** Data in this exercise follows **

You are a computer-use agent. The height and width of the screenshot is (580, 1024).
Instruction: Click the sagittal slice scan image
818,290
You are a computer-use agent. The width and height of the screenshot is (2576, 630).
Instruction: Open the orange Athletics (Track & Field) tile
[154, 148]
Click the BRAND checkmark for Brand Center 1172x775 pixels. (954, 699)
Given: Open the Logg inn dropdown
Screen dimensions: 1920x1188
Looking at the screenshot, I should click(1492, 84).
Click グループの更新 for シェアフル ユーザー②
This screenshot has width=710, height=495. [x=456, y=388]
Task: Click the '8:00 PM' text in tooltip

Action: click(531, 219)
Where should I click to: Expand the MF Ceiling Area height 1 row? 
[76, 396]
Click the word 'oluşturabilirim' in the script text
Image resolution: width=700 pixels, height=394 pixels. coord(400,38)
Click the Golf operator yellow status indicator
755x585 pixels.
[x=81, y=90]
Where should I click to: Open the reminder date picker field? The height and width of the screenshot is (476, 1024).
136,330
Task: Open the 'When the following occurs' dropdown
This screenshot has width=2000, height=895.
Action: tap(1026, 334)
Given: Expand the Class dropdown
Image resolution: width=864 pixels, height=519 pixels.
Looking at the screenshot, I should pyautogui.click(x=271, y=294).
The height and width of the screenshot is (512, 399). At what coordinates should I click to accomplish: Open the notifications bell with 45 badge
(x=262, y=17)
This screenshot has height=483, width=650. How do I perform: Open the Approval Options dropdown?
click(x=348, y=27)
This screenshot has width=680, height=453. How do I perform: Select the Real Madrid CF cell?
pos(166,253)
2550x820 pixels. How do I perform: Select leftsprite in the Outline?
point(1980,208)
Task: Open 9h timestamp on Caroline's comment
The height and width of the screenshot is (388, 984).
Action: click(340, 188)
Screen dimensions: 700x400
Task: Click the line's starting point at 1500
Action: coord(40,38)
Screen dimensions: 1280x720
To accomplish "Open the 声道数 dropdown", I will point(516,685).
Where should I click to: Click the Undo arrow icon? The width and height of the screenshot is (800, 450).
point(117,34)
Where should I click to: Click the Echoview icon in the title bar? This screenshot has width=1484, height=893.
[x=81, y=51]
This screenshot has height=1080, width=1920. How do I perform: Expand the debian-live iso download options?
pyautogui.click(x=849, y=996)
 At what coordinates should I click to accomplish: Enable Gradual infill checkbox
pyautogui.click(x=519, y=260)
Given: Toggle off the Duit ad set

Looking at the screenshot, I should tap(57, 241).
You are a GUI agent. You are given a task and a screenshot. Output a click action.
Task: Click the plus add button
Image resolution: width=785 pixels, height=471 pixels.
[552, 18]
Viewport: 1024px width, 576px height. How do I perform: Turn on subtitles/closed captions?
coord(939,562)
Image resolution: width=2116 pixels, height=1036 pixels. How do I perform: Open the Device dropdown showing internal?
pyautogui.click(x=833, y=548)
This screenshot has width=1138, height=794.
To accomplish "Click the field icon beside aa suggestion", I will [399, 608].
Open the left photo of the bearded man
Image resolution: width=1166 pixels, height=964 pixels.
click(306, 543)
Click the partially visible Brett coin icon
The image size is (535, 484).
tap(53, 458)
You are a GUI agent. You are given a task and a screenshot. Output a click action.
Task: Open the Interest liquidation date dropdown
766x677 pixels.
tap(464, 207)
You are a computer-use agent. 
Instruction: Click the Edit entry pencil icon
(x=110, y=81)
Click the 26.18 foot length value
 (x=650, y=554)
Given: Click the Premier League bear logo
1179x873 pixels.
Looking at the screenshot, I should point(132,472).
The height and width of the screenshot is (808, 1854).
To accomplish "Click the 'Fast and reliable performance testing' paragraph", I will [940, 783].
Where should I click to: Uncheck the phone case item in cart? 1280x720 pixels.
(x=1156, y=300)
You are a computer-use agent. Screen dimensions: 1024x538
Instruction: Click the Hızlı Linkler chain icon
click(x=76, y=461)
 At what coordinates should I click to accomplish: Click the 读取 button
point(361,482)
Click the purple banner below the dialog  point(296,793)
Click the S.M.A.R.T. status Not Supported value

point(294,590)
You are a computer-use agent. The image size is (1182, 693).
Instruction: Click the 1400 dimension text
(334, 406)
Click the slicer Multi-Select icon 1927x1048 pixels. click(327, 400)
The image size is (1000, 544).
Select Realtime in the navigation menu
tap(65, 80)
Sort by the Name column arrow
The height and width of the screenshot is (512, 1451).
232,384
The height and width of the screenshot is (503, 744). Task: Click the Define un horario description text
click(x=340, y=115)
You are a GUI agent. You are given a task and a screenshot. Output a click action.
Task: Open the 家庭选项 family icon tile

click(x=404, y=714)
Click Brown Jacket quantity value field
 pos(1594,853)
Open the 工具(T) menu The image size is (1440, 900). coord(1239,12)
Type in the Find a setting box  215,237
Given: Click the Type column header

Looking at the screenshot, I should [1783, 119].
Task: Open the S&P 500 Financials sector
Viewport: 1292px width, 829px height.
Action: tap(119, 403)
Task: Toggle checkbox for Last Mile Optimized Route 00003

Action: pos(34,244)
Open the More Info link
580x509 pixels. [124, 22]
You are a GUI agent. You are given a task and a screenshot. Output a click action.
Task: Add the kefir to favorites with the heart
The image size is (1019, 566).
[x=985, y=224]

** End of Data in this exercise **

◆ What the exercise asks:
Identify every line above that includes the word "will", and show those lines.

◆ Expected output:
To accomplish "Open the 声道数 dropdown", I will point(516,685).
To accomplish "Click the field icon beside aa suggestion", I will [399, 608].
To accomplish "Click the 'Fast and reliable performance testing' paragraph", I will [940, 783].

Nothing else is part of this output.